Also, the deliberation cost should be negative, right? The algorithm in the paper adds it to the reward if there was a switch in options, and it should be a penalty. The table at the bottom at the Experiments section mentions they've tried it with deliberation costs between 0 and 0.03 with increments of 0.005 but they did not mention the sign.

I'm using a negative deliberation cost, -0.1 for example.

lucasliunju · 2018-07-08T10:12:33Z

Yes. From the results of option-critic and a2oc (the section of deliberation cost is 0), we can find the option will soon be terminate. and I think it can not show the ability of option.

lucasliunju · 2018-07-08T10:16:53Z

As for the setting of deliberation cost, I think it maybe related to the setting of super parameters. I‘m looking forward to your new results.

lucasliunju · 2018-07-11T14:05:32Z

Dear Sailer，
I'm very sorry to trouble you again. I'm trying to compare the results with Jean Harb's code. I want to ask whether you run Jean Harb's code successfully on gpu. I can just run the code on cpu.
Thanks

ronsailer · 2018-07-13T14:58:58Z

Hi Lucas, sorry for the late reply. No I did not attempt to run his code on a gpu.

lucasliunju · 2018-07-24T03:21:21Z

Hi, Ron I'm very sorry to trouble you again. I'm trying to run the code on BreakoutNoFrameskip-v4 ( https://github.com/ronsailer/pytorch-a2c-a2oc-ppo-acktr) and I find the result is not good. So I want to ask whether some parameters should be changed. Thnks. Lucas Ron Sailer <notifications@github.com> 于2018年7月13日周五下午10:58写道：

…

Hi Lucas, sorry for the late reply. No I did not attempt to run his code on a gpu. — You are receiving this because you were mentioned. Reply to this email directly, view it on GitHub <#1 (comment)>, or mute the thread <https://github.com/notifications/unsubscribe-auth/AXvZphHLQVEcSDLL4CN_FjUJ8UJXwMqiks5uGLWygaJpZM4UGo-2> .

ronsailer · 2018-07-24T04:30:12Z

Hi Lucas, please make sure you're running the latest version. I've uploaded a fix for the termination gradient about 2 days ago. There was a mistake an indeed the termination head did not converge. I find the results to be much better now.

Try AmidarNoFrameskip-v4 with 4 options and deliberation cost of 0.005:
python main.py --env-name AmidarNoFrameskip-v4 --num-options 4 --delib 0.005

10m frames (default) is enough to see that it has learned not to switch options except for certain times. You can really see the deliberation cost hover around 0.00 and only occasionally go up and when it does he switches. If you want to get better results I suggest increasing the number of frames. For me, after 10m frames, the reward hovers around 100.

To be done
1. Translate this sentence from the option-critic thread into French: "I've uploaded a fix for the termination gradient about 2 days ago."
2. According to the option-critic thread, why should the deliberation cost be negative? Answer in one to three sentences.
3. Rewrite the part of the option-critic thread that begins at "As for the setting" and stops after "code on cpu.", swapping "Jean Harb's code" for "the original code".

Information provided
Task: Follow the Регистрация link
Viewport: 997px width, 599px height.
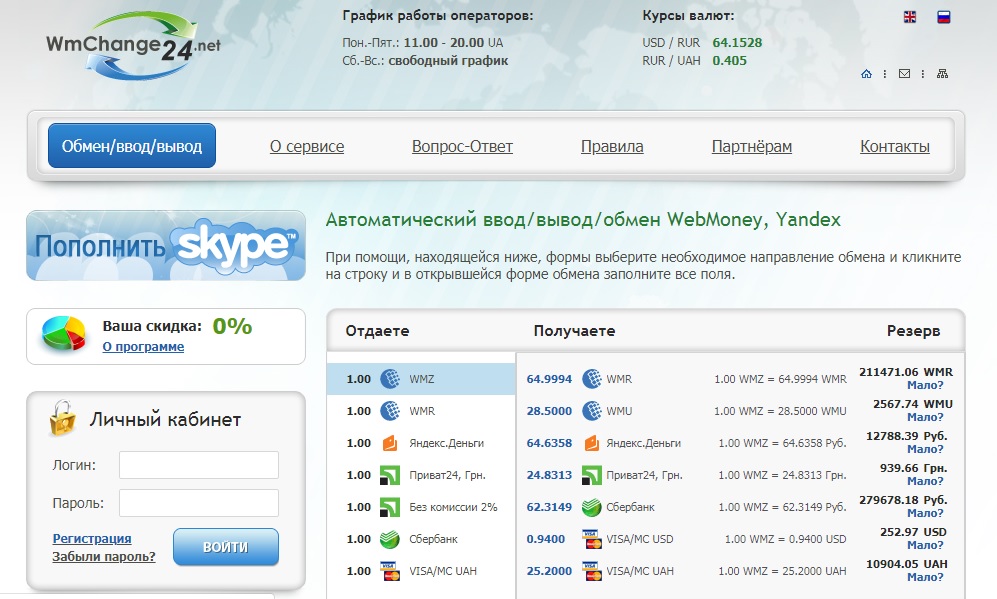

Task solutions
1. J'ai mis en ligne un correctif pour le gradient de terminaison il y a environ 2 jours.

2. The algorithm in the paper adds the deliberation cost to the reward whenever there is a switch in options. That cost is meant to act as a penalty, so it should be negative.

3.
As for the setting of deliberation cost, I think it maybe related to the setting of super parameters. I‘m looking forward to your new results.

lucasliunju · 2018-07-11T14:05:32Z

Dear Sailer，
I'm very sorry to trouble you again. I'm trying to compare the results with the original code. I want to ask whether you run the original code successfully on gpu. I can just run the code on cpu.